## PROBLEM
As soon as the line containing "Click the fast-forward double arrow icon" appears in the material below, start returning lines exactly, and end with the line containing "Image resolution: width=980".
● ● ● ● ● ● ●
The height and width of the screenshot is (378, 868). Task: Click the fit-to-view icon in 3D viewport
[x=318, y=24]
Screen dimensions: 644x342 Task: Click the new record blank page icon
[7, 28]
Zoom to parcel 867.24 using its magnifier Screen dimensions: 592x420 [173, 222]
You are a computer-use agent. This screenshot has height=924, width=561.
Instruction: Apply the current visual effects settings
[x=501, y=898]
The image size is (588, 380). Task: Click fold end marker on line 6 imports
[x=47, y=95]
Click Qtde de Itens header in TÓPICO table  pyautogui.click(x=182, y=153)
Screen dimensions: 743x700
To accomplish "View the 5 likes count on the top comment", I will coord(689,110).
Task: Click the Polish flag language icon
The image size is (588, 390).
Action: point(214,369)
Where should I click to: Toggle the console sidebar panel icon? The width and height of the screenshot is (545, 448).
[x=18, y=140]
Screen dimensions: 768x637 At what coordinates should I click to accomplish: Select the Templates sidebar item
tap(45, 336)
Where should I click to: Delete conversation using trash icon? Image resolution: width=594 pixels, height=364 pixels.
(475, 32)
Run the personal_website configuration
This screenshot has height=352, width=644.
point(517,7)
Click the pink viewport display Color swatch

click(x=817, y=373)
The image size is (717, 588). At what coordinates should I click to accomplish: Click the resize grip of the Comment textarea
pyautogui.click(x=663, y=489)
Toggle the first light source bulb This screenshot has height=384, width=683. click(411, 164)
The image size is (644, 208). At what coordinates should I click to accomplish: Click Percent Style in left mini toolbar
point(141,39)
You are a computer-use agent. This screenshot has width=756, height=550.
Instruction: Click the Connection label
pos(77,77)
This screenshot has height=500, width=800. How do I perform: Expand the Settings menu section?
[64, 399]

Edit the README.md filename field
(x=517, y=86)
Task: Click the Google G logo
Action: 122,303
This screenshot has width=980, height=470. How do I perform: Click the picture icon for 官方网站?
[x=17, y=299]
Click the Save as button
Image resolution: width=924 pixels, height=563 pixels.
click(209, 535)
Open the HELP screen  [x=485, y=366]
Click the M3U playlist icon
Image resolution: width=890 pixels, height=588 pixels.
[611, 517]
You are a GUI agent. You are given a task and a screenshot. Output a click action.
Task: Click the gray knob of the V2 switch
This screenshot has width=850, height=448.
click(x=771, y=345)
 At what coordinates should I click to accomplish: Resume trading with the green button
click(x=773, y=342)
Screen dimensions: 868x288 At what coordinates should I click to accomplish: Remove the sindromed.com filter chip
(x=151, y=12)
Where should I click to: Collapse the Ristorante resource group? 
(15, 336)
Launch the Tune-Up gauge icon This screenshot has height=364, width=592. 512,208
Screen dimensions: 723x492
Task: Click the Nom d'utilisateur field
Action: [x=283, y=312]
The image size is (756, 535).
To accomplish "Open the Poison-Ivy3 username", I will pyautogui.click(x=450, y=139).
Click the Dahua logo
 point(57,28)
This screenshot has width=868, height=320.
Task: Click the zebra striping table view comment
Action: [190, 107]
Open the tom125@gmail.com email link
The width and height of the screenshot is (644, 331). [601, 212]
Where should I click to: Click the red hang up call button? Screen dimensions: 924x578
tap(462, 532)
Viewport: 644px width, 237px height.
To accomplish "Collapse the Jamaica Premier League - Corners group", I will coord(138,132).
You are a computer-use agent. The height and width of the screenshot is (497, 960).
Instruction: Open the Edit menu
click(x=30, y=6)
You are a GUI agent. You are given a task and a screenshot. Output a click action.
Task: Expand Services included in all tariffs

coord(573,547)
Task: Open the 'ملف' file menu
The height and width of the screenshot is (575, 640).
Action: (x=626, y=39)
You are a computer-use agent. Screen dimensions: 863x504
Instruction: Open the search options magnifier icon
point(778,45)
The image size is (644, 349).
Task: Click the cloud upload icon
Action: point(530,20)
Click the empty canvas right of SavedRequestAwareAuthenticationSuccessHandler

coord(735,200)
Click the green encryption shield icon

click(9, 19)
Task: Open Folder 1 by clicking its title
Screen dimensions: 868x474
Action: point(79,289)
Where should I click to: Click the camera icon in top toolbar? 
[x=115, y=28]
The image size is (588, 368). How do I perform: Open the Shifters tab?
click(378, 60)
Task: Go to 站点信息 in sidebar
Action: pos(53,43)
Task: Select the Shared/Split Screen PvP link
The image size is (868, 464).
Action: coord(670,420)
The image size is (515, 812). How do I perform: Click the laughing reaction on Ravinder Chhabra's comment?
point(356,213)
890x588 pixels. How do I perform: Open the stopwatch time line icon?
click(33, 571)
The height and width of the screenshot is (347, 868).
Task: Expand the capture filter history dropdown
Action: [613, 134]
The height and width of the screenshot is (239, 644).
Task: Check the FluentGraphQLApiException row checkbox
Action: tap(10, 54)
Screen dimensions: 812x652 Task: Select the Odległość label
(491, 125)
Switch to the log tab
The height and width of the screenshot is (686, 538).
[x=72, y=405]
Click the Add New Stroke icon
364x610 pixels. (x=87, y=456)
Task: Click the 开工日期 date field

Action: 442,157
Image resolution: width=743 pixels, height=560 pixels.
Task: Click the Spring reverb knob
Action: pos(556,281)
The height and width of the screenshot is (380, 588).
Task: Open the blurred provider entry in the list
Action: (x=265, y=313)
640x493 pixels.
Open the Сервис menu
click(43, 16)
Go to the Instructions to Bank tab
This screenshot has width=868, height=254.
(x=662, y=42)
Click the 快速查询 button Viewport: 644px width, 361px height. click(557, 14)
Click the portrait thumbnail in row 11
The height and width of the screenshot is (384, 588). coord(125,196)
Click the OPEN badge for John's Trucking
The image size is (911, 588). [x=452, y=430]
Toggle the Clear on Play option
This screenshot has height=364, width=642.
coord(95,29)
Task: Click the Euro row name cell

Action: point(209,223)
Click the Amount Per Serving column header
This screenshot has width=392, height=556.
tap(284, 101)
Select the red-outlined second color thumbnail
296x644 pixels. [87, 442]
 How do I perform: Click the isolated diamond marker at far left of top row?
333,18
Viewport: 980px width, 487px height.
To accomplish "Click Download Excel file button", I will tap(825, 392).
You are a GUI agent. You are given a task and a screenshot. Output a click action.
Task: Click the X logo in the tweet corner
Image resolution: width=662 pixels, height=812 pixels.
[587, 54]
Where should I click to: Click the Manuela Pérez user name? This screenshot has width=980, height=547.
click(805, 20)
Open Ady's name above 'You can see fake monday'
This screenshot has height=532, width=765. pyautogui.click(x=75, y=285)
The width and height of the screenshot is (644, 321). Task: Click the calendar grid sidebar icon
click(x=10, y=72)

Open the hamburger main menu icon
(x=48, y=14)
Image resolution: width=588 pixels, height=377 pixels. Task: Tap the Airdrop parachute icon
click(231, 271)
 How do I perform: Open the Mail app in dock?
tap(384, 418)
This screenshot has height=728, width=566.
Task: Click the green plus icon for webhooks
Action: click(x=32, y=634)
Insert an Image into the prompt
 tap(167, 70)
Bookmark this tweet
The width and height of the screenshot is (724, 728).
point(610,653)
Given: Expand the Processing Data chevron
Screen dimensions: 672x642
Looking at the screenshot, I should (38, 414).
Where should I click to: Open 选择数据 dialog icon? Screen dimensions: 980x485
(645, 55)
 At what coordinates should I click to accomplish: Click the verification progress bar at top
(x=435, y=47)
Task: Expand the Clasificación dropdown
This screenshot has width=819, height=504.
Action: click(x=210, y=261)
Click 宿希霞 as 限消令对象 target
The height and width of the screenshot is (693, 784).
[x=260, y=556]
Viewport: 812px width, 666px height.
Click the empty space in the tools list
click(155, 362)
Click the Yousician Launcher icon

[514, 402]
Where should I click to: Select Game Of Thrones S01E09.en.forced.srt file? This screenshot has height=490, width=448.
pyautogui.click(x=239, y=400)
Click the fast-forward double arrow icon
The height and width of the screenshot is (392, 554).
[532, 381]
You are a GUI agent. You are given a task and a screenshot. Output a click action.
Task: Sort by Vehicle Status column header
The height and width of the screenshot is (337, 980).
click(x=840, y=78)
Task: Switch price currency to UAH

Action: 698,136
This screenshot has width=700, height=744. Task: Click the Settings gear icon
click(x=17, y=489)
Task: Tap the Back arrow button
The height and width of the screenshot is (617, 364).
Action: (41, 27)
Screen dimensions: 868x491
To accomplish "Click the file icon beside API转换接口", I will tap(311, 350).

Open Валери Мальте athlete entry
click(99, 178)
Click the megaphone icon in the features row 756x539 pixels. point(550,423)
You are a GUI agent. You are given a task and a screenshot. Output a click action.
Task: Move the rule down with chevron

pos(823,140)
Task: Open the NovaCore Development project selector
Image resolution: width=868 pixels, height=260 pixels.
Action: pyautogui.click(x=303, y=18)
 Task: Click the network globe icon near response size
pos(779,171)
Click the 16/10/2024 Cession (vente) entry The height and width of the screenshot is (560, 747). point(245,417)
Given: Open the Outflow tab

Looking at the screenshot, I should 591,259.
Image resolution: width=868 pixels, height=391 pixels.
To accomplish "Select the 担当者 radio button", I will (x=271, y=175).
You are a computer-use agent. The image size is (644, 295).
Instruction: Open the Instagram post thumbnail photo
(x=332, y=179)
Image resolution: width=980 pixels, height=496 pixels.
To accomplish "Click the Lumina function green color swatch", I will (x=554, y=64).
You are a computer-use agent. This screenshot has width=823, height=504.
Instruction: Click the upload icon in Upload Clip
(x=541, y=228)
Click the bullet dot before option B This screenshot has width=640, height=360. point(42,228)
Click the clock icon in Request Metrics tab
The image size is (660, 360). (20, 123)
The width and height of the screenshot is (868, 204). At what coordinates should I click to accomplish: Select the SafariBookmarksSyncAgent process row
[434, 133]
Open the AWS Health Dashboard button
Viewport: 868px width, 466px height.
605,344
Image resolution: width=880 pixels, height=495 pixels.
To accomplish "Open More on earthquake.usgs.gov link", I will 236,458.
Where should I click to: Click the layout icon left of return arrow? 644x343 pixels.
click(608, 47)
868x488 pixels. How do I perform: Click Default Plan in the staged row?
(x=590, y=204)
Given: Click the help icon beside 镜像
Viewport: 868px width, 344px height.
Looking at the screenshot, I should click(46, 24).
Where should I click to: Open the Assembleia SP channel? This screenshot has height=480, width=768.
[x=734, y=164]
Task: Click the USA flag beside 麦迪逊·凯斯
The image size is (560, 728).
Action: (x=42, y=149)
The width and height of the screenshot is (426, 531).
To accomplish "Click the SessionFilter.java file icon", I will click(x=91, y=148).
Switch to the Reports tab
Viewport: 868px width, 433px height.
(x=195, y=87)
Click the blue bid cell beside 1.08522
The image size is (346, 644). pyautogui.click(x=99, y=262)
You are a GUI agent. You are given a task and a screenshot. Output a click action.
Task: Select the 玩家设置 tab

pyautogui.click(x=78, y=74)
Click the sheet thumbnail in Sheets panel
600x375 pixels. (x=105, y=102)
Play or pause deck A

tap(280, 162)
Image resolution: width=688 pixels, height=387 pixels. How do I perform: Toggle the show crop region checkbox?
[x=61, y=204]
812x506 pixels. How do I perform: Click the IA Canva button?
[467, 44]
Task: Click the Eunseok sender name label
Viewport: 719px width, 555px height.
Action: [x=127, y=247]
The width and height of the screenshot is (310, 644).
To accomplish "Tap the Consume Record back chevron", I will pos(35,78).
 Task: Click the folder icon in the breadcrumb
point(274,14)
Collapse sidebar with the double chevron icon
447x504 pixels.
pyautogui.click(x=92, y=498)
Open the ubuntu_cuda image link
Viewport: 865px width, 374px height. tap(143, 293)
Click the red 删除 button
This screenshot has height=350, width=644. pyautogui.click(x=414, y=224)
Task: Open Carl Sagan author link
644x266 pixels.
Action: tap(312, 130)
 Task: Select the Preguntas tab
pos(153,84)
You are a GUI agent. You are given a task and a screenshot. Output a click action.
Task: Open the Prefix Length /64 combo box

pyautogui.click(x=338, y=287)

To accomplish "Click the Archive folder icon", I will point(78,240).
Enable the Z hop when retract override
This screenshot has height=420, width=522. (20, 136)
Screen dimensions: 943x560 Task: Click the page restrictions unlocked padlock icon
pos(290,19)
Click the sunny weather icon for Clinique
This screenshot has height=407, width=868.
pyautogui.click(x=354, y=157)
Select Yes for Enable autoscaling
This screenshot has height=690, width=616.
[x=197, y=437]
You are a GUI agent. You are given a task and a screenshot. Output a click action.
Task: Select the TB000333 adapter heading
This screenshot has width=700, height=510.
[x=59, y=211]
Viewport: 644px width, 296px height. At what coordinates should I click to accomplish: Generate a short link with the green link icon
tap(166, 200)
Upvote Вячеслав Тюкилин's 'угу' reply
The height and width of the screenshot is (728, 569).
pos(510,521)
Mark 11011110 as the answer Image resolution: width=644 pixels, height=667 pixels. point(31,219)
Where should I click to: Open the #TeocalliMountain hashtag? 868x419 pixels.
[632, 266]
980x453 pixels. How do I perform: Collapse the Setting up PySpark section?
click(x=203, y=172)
● ● ● ● ● ● ●
## RESULT
Click the fast-forward double arrow icon
The height and width of the screenshot is (392, 554).
[532, 381]
You are a GUI agent. You are given a task and a screenshot. Output a click action.
Task: Sort by Vehicle Status column header
The height and width of the screenshot is (337, 980).
click(x=840, y=78)
Task: Switch price currency to UAH

Action: 698,136
This screenshot has width=700, height=744. Task: Click the Settings gear icon
click(x=17, y=489)
Task: Tap the Back arrow button
The height and width of the screenshot is (617, 364).
Action: (41, 27)
Screen dimensions: 868x491
To accomplish "Click the file icon beside API转换接口", I will tap(311, 350).

Open Валери Мальте athlete entry
click(99, 178)
Click the megaphone icon in the features row 756x539 pixels. point(550,423)
You are a GUI agent. You are given a task and a screenshot. Output a click action.
Task: Move the rule down with chevron

pos(823,140)
Task: Open the NovaCore Development project selector
Image resolution: width=868 pixels, height=260 pixels.
Action: pyautogui.click(x=303, y=18)
 Task: Click the network globe icon near response size
pos(779,171)
Click the 16/10/2024 Cession (vente) entry The height and width of the screenshot is (560, 747). point(245,417)
Given: Open the Outflow tab

Looking at the screenshot, I should 591,259.
Image resolution: width=868 pixels, height=391 pixels.
To accomplish "Select the 担当者 radio button", I will (x=271, y=175).
You are a computer-use agent. The image size is (644, 295).
Instruction: Open the Instagram post thumbnail photo
(x=332, y=179)
Image resolution: width=980 pixels, height=496 pixels.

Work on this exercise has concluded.